● Brief A
What does the passage on Bi-based superconductors say the presence of Sb does during the calcination process in the BSSCO system?
● Brief B
Summarize the passage on Bi-based superconductors in two sentences.
● Brief C
Write the next part of the passage on Bi-based superconductors, picking up after its final sentence.

● Passage given
When we examine the studies in literature with micro-scale Sb₂O₃ or Y₂O₃ doping, it draws our attention that Bi-based superconductor system improves superconductivity and mechanical properties in a positive way [10,11,12]. The presence of Sb plays an effective role in preventing the evaporation of Pb during the calcination process in especially BSSCO system [13]. It was noted that replacement of Sb instead of Pb, Bi, or Sr increased the critical temperature of Bi-2223 systems, from 110 to 132 K (depending on amount of additive) [14,15,16]. It has also been reported that adding Sb to system not only increases the critical temperature value, but also increases the formation of high-T_C phase (Bi-2223).

In addition, Y₂O₃ nanoparticles were added to Bi-based superconductor systems at different rates. Suazlina et al. [17], reported the effects of Y₂O₃ nanoparticle addition in Bi-2212 superconductors. It was found that critical temperature and critical current density increased up to x = 0.7 wt%. Again, in a study conducted by Oboudi in 2017 [18], nano-Y₂O₃ was added to Bi_1,8Pb_0,4Sr₂Ca₂Cu₃O_10+y superconductor samples with different weight percentages. As the additive ratio increased, the current density increased by 200% and the superconductivity transition temperature increased by 3%. In both studies, it is seen that both the critical temperature and critical current density values of BSCCO system with nano-Y₂O₃ addition increased. In our study, we aimed to investigate the effects of nano-sized Y₂O₃ and nano-sized Sb₂O₃ addition in order to improve the electrical, magnetic, and mechanical properties of BSSCO system. Y₂O₃ nanoparticles were chosen considering the positive effects of BSCCO samples on critical temperature and critical current density values, while Sb₂O₃ nanoparticles were selected considering the improvement of critical temperature values of system by micro-scale Sb₂O₃ additive. The effects of nano-Y₂O₃ particles on magnetic, electrical, and structural properties of BSCCO bulk samples have been studied. Moreover, to the best of our knowledge, there has not been any study about nano-Sb₂O₃ particles effect. The aim of this study is to add both nano-Y₂O₃ and nano-Sb₂O₃ to Bi_1.8Pb_0.3Sr₂Ca₂Cu₃O_y system at the same rate and under the same preparation conditions and to compare effects of both additives on superconductivity, magnetic, and mechanical properties of this system.

● Data
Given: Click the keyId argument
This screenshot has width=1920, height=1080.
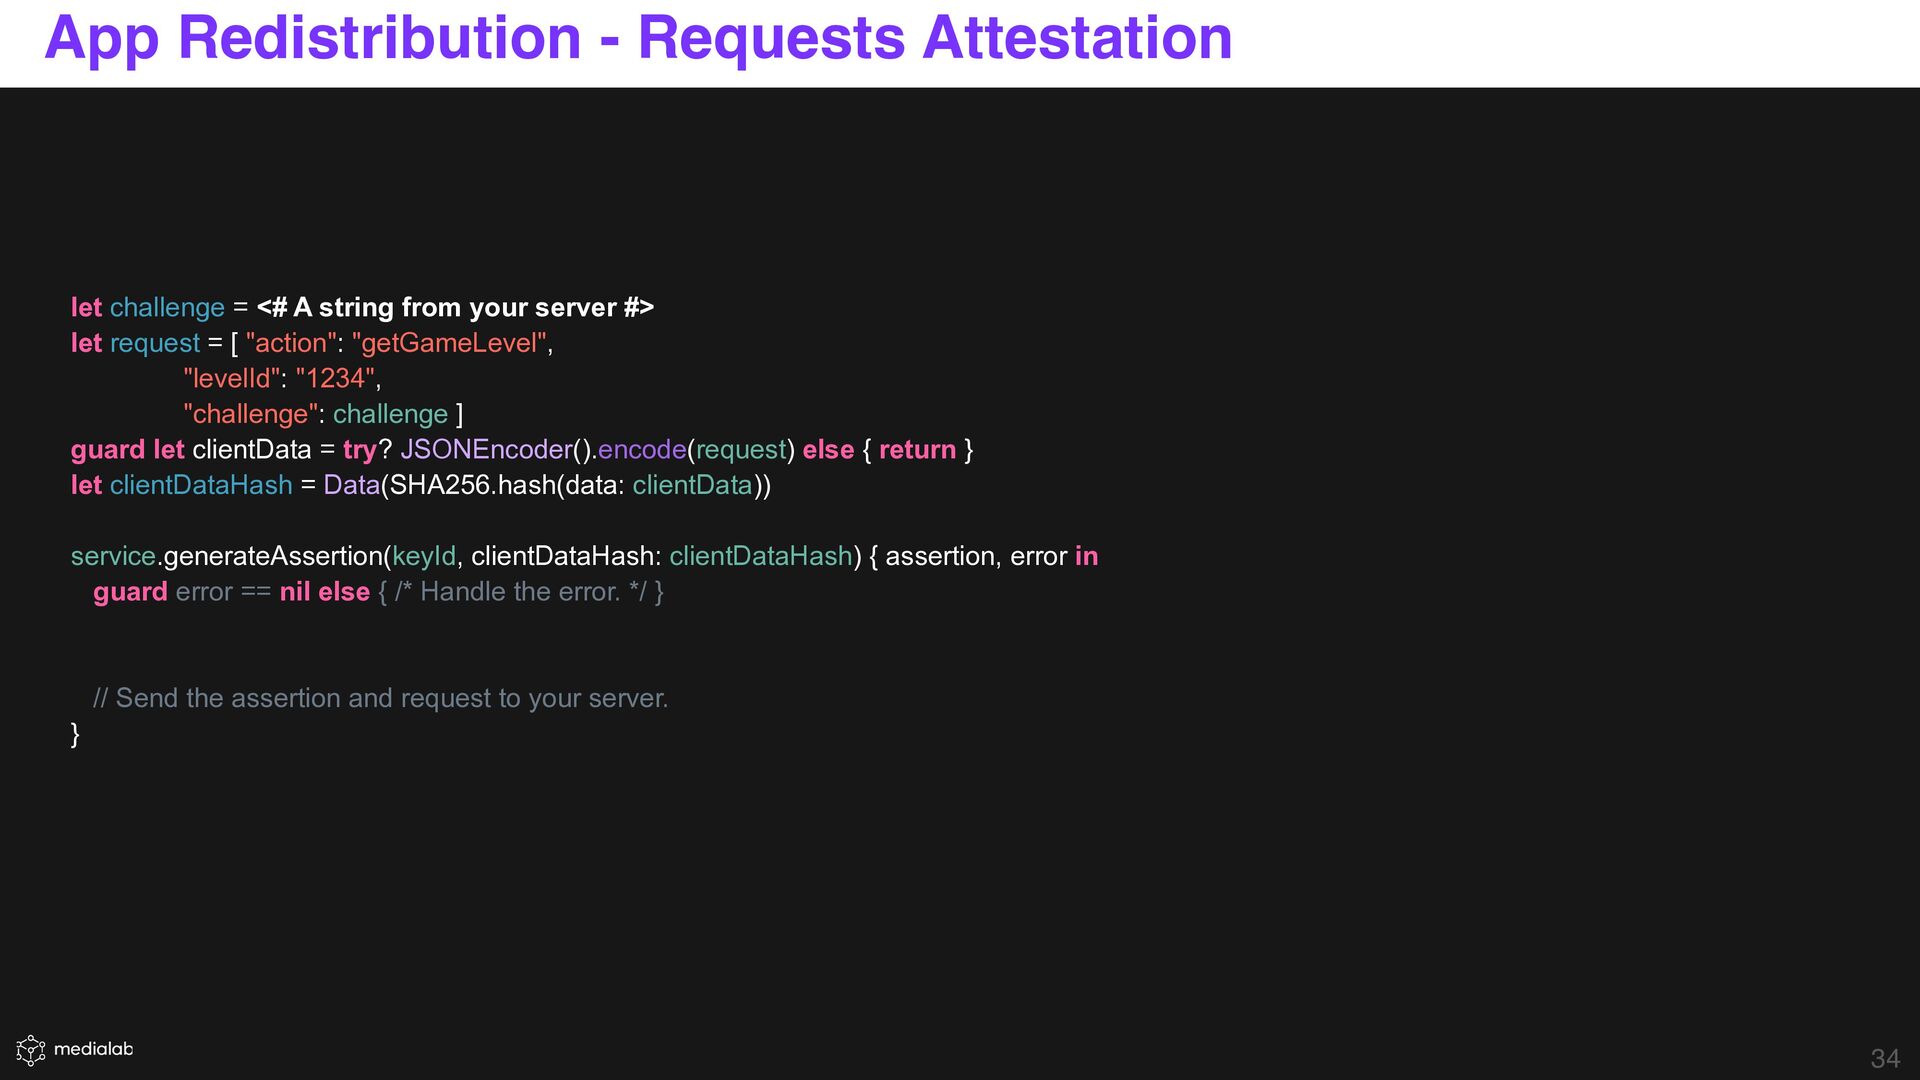Looking at the screenshot, I should click(x=424, y=556).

● Exercise result A
It prevents the evaporation of Pb.

● Exercise result B
Earlier studies found that micro-scale Sb₂O₃ or Y₂O₃ doping improves Bi-based superconductors: Sb raises the critical temperature of Bi-2223 systems and prevents Pb evaporation during calcination, and nano-Y₂O₃ additions raise both critical temperature and critical current density. This study aims to add nano-Y₂O₃ and nano-Sb₂O₃ to the Bi_1.8Pb_0.3Sr₂Ca₂Cu₃O_y system at the same rate and under the same preparation conditions, then compare their effects on superconductivity, magnetic, and mechanical properties.

● Exercise result C
2 Materials and methods

Bi_1.8Pb_0.3Sr₂Ca₂Cu₃Oy that has nominal composition was synthesized using a solid-state reaction method. Y₂O₃ and Sb₂O₃ nanoparticles were added by small weight percentages (0.2, 0.4, 0.6, 0.8, and 1.0 wt%) in the first step of the synthesis process. SrCO₃, CuO, CaCO₃, Bi₂O₃, PbO (Aldrich Chem. Co, USA), and nano-sized Sb₂O₃ and nano-sized Y₂O₃ (Nanografi, Turkey) powders with a purity of 99.99% were measured according to their calculated stoichiometric amounts, mixed, and ground. Then mixed powders were calcinated at 820 °C in air for 24 h. The resulting powder was regrounded and then pressed into pellets. Sintering conditions such as temperature and time are very important in producing a good high-T_C superconducting material. For this reason, long sintering times (120 h–150 h) and high sintering temperatures (845 °C–855 °C) are generally preferred when producing BSSCO systems [19]. So the pressed samples were sintered in air at 845 °C for 120 h and cooled down to room temperature. According to their contribution rates (x = 0.0, 0.2, 0.4, 0.8, and 1.0 wt%), nano-Y2O3 addition samples were named as Y0, Y2, Y4, Y8, and Y10 and nano-Sb₂O₃ addition samples were named as Sb0, Sb2, Sb4, Sb8, and Sb10, respectively. Samples prepared by addition nano-Sb₂O₃ and nano-Y₂O₃ were prepared under the same preparation conditions at different time periods.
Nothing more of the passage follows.